◆ STATED GOAL A:
Please render the entries from the line containing "Click the 'Time' column header cell" through the end of the entries as a numbered list, skipping blank lines and leaving out the pictures.

Hello,
I’m trying to train a YOLOv7 model on Databricks using a GPU, but I’m encountering an error when running the following training command:
!python train.py --batch-size 2 --epochs 8 --data data.yaml --weights 'yolov7_training.pt' --workers 2
The error message is:
File "/Workspace/Users/Yolov7/train.py", line 624, in <module>
train(hyp, opt, device, tb_writer)
File "/Workspace/Yolov7/train.py", line 368, in train
pred = model(imgs) # forward
File "/databricks/python/lib/python3.10/site-packages/torch/nn/modules/module.py", line 1194, in _call_impl
return forward_call(*input, **kwargs)
File "/databricks/python/lib/python3.10/site-packages/torch/nn/parallel/distributed.py", line 1040, in forward
output = self._run_ddp_forward(*inputs, **kwargs)
File "/databricks/python/lib/python3.10/site-packages/torch/nn/parallel/distributed.py", line 993, in _run_ddp_forward
inputs, kwargs = _to_kwargs(
File "/databricks/python/lib/python3.10/site-packages/torch/distributed/utils.py", line 94, in _to_kwargs
_recursive_to(inputs, device_id, use_side_stream_for_tensor_copies)
File "/databricks/python/lib/python3.10/site-packages/torch/distributed/utils.py", line 86, in _recursive_to
res = to_map(inputs)
File "/databricks/python/lib/python3.10/site-packages/torch/distributed/utils.py", line 77, in to_map
return list(zip(*map(to_map, obj)))
File "/databricks/python/lib/python3.10/site-packages/torch/distributed/utils.py", line 55, in to_map
if obj.device == torch.device("cuda", target_gpu):
RuntimeError: Device index must not be negative
I want to avoid using Distributed Data Parallel (DDP) because I’ve encountered issues with it before. When I print the device
variable right before the error, it returns "cuda:0"
.
Here are the details about the environment I’m using:
- Databricks Runtime: 13.3 LTS ML (includes Apache Spark 3.4.1, GPU, Scala 2.12)
Any insights into what might be causing this issue and how I can resolve it would be greatly appreciated.
Thank you!

Target position records
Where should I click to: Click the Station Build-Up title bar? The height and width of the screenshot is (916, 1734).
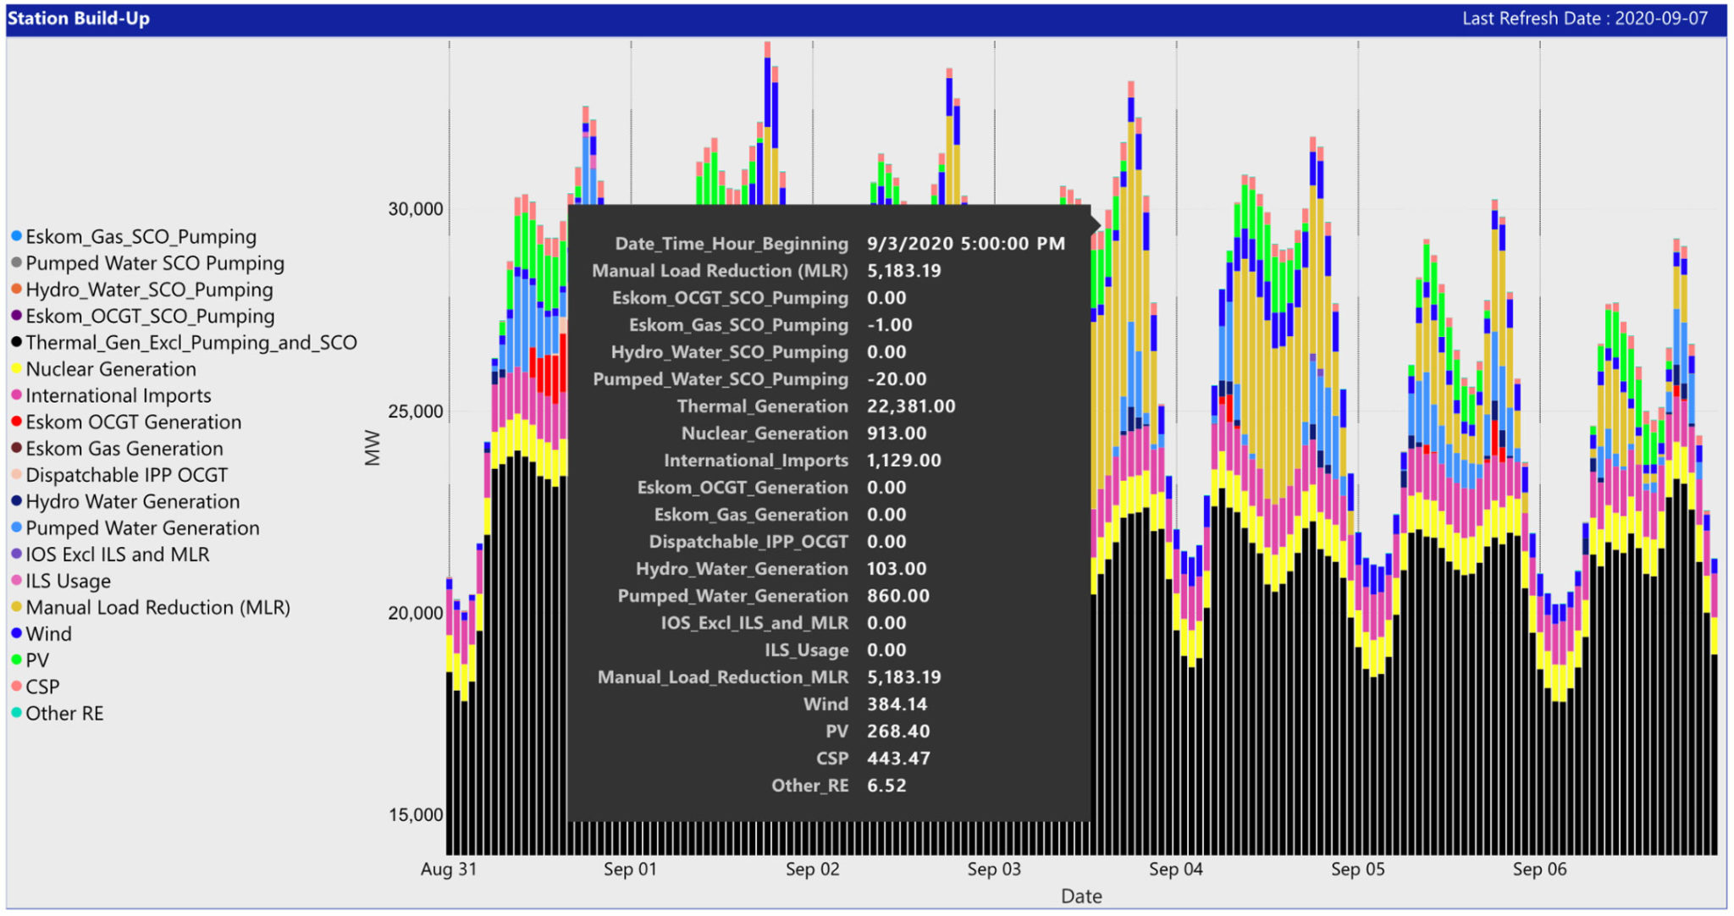tap(79, 19)
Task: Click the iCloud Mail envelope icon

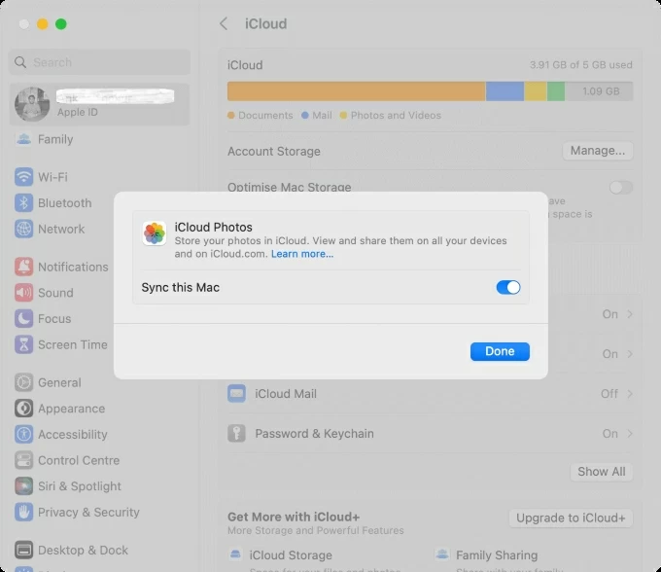Action: (236, 394)
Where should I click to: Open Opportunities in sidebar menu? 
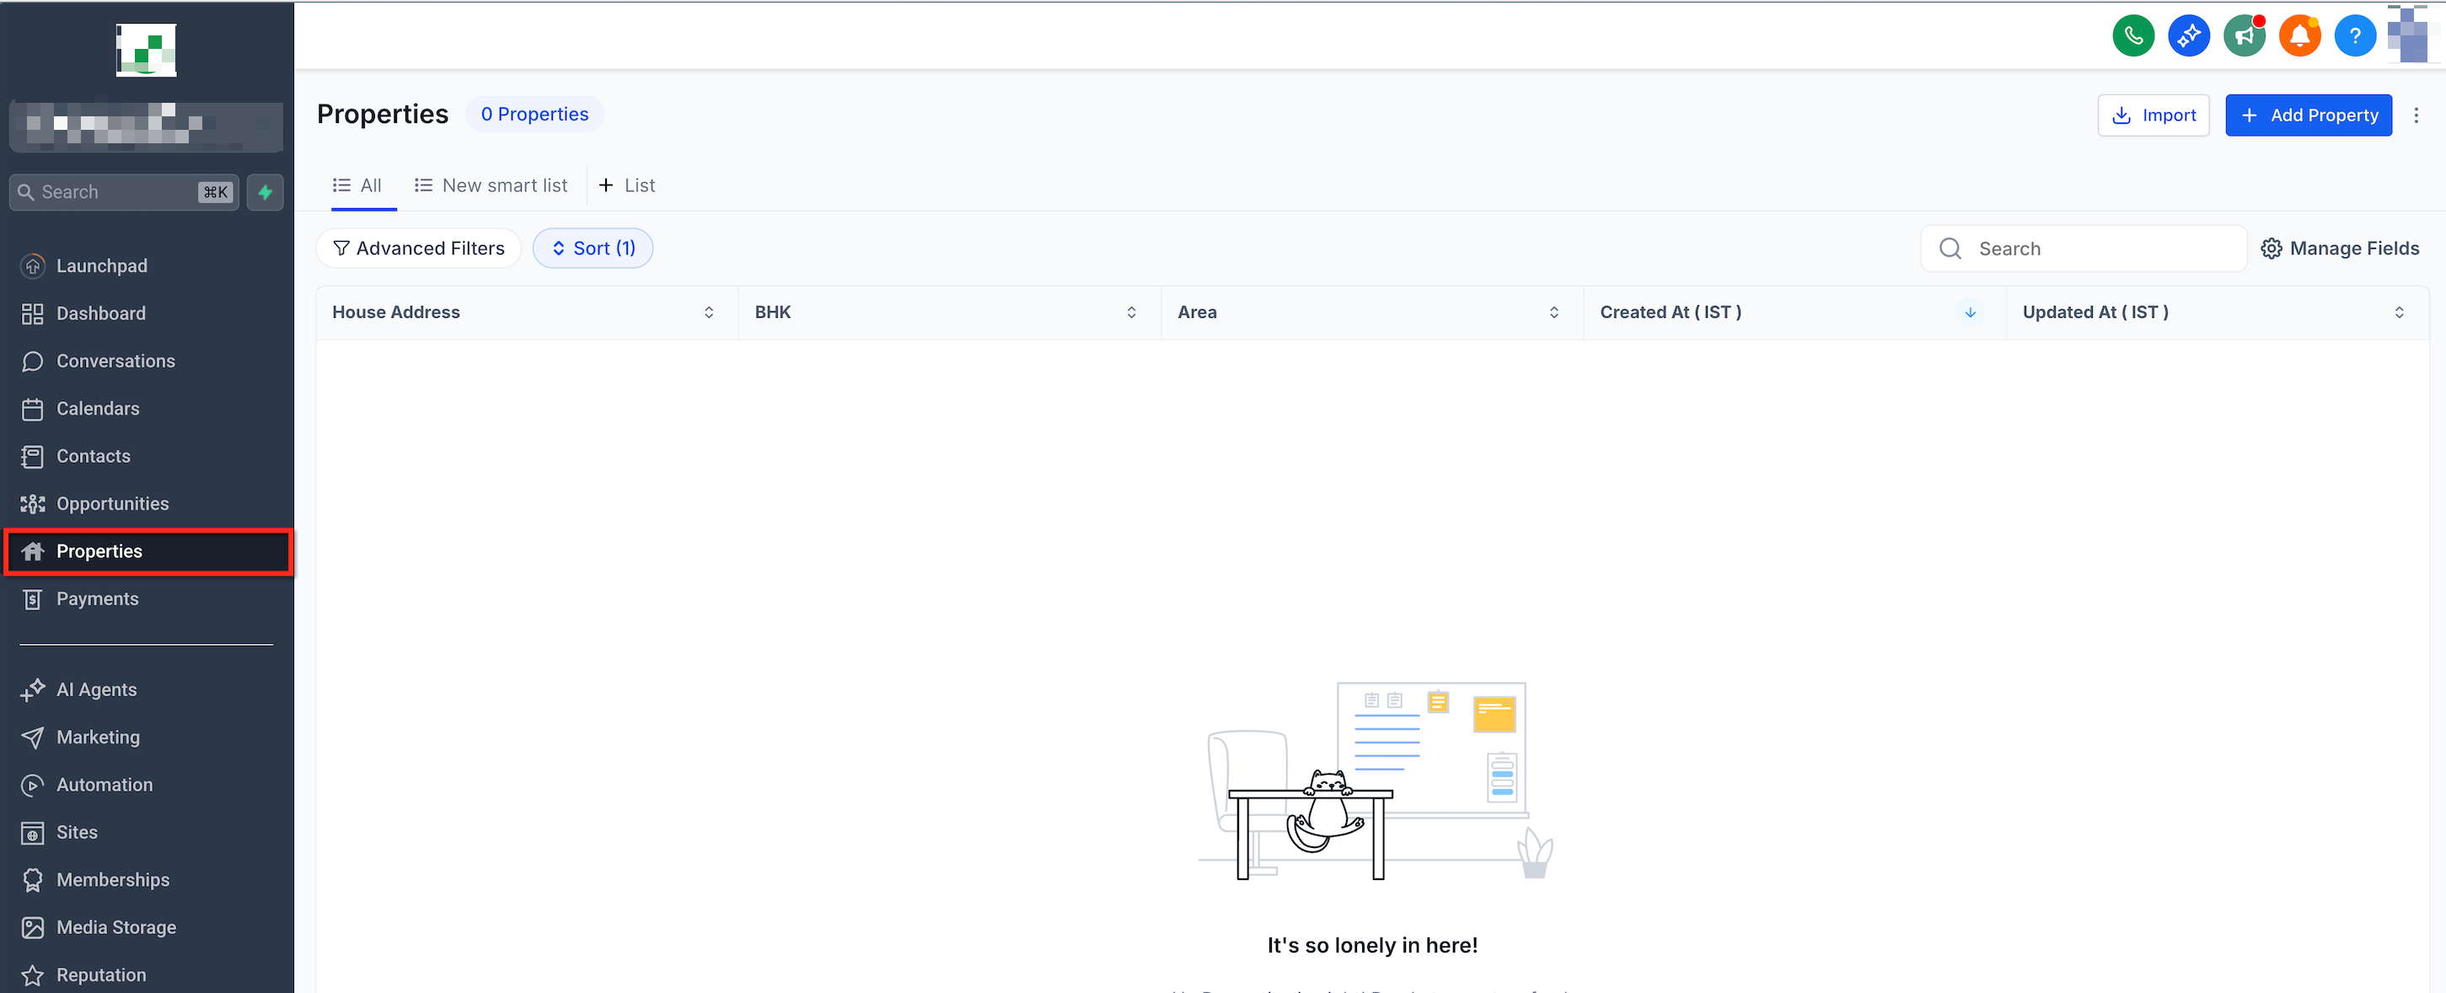click(x=112, y=503)
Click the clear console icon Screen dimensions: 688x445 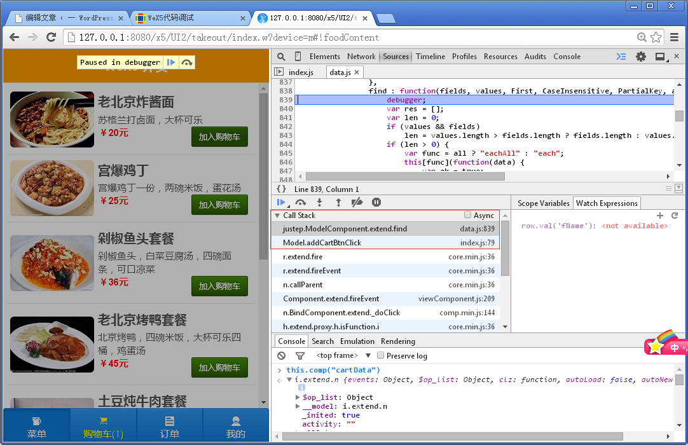tap(280, 355)
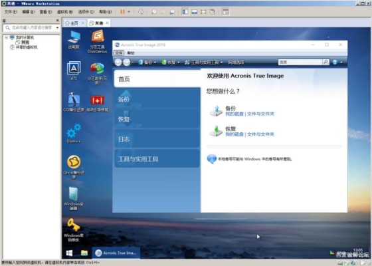Open the DiskGenius partition tool icon
Viewport: 372px width, 266px height.
(x=98, y=37)
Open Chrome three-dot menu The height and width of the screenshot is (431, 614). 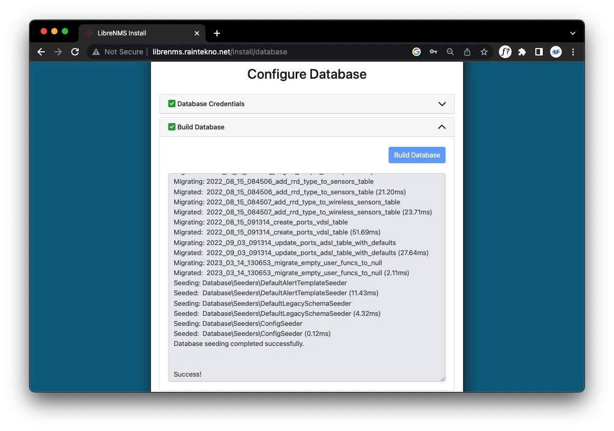pyautogui.click(x=573, y=52)
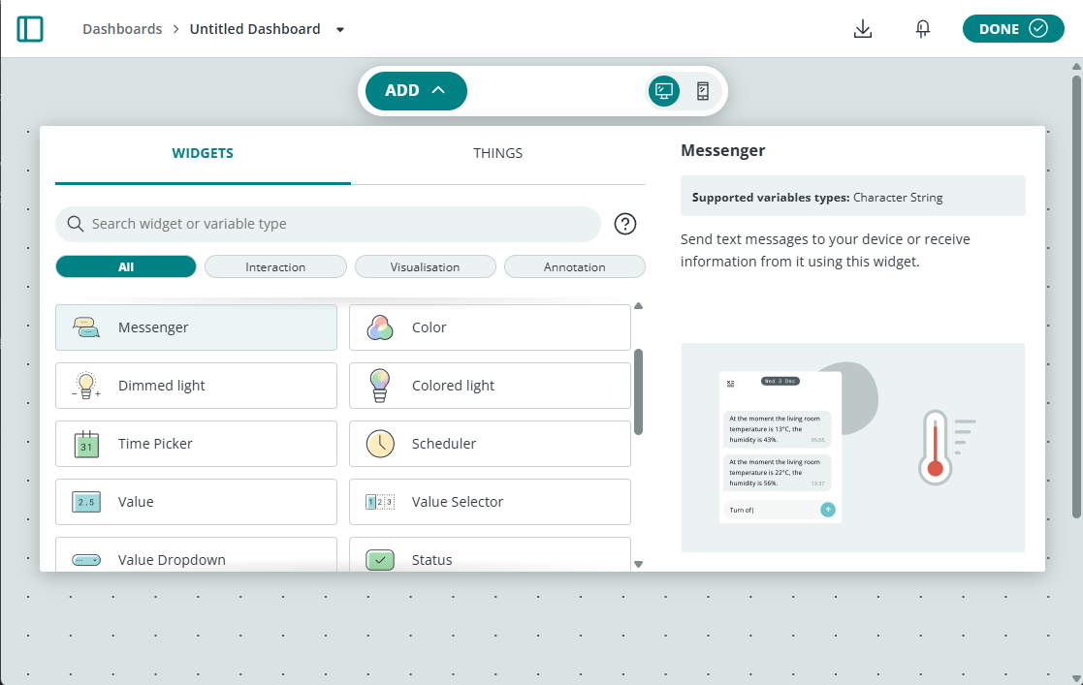Toggle the sidebar panel icon

(30, 29)
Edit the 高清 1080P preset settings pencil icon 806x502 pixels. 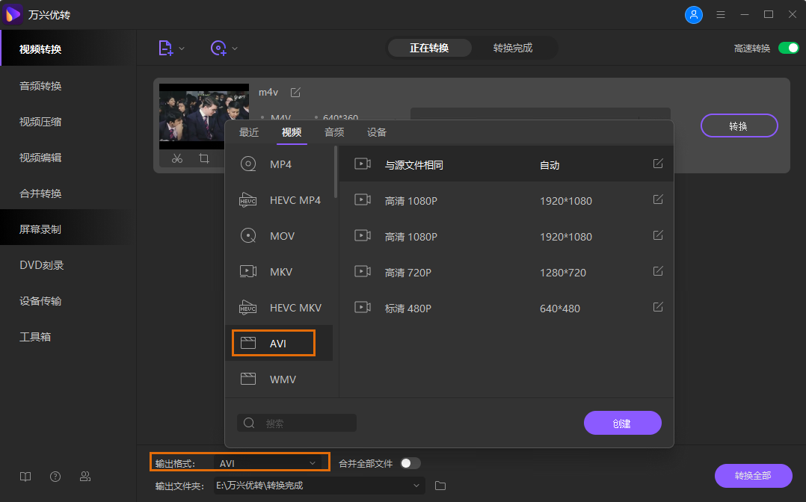[657, 199]
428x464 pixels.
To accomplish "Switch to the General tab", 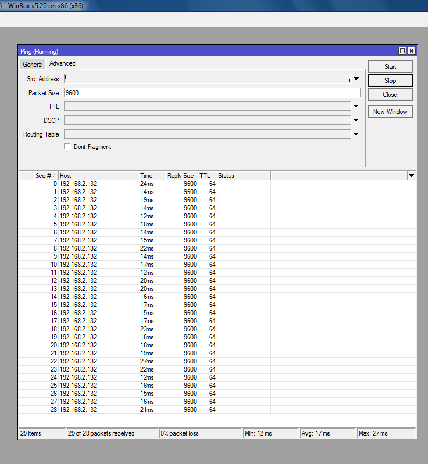I will click(32, 65).
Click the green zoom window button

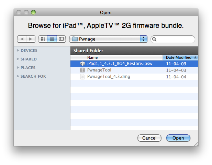(33, 12)
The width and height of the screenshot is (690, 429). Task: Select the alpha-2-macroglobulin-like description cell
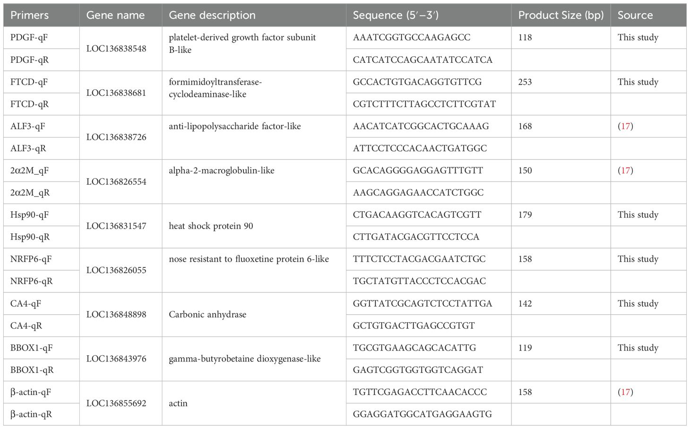[254, 182]
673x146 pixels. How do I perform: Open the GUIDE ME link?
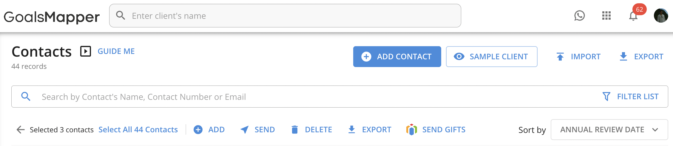tap(116, 51)

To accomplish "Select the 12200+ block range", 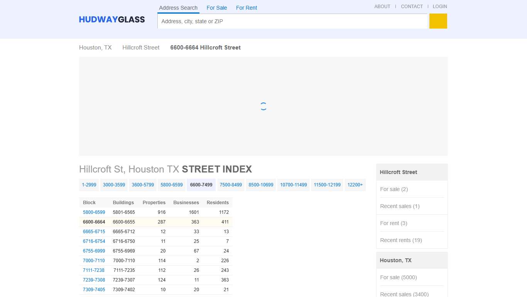I will point(355,184).
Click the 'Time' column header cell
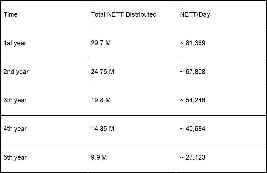The width and height of the screenshot is (267, 173). [11, 14]
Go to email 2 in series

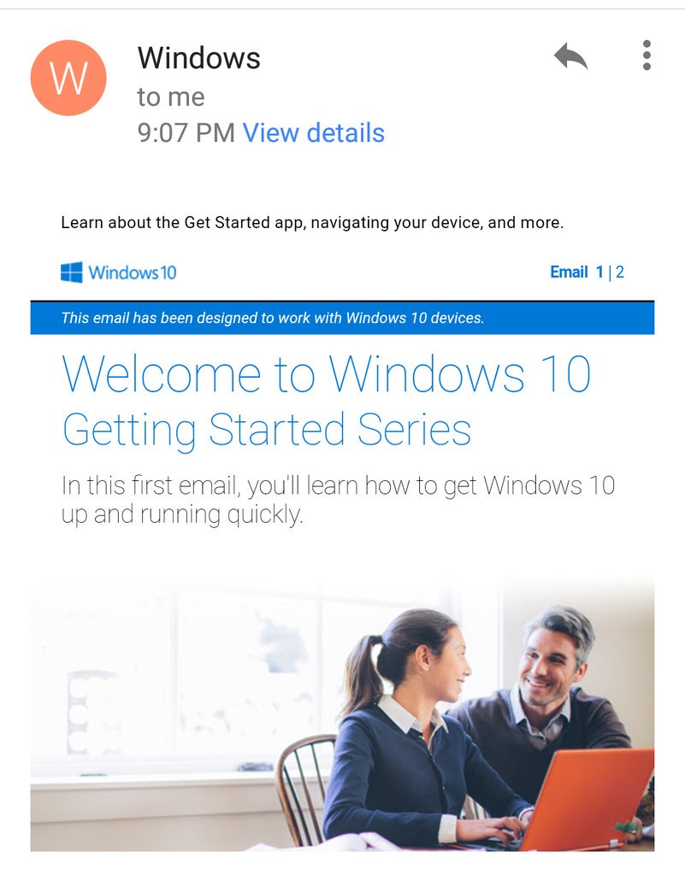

◆ STATED GOAL B:
Which Databricks Runtime does the forum post list for its environment?

◆ REPLY A:
1. Click the 'Time' column header cell
2. The width and height of the screenshot is (267, 173). [11, 14]
3. Go to email 2 in series

◆ REPLY B:
13.3 LTS ML (includes Apache Spark 3.4.1, GPU, Scala 2.12)